● Requirement
If a line below includes the string "will", copy it.

● Material for the task
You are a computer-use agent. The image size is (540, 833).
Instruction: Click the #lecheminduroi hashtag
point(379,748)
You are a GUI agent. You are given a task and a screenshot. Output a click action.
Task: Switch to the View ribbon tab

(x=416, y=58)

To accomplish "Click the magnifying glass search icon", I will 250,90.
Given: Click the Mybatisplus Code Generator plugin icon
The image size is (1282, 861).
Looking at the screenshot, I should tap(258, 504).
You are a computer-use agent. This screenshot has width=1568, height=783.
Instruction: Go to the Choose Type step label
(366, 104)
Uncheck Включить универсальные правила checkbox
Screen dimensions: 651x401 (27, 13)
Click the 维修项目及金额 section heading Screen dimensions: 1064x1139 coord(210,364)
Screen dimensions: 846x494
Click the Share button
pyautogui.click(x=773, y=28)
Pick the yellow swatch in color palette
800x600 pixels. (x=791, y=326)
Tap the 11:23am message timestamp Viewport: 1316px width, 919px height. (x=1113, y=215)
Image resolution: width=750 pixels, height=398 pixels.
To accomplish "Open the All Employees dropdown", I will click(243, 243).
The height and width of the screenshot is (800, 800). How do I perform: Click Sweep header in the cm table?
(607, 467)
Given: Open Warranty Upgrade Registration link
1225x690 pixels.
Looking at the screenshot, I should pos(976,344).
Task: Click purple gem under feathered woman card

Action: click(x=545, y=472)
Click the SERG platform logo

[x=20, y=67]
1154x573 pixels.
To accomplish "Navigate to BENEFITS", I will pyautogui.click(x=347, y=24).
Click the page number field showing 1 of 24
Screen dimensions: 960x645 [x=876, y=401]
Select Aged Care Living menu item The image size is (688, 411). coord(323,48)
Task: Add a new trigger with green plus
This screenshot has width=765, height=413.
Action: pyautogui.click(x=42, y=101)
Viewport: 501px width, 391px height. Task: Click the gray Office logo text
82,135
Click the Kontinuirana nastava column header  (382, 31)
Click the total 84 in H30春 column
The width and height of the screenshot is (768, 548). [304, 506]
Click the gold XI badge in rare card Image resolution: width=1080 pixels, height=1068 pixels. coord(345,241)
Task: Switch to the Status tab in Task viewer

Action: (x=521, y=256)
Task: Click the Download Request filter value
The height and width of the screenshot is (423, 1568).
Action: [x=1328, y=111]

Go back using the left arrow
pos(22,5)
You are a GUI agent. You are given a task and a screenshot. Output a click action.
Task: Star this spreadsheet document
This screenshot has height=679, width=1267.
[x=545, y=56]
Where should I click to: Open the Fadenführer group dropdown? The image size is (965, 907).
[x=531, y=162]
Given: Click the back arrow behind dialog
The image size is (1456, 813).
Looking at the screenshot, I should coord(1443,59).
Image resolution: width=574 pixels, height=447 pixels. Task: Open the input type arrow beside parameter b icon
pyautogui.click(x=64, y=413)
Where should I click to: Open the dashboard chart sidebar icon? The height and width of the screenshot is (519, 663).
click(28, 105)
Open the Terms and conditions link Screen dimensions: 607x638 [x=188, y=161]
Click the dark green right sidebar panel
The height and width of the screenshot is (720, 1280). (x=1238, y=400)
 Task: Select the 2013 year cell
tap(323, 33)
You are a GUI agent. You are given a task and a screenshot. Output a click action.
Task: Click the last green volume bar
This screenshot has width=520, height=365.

● Result below
To accomplish "Click the magnifying glass search icon", I will 250,90.
To accomplish "Open the All Employees dropdown", I will click(243, 243).
To accomplish "Navigate to BENEFITS", I will pyautogui.click(x=347, y=24).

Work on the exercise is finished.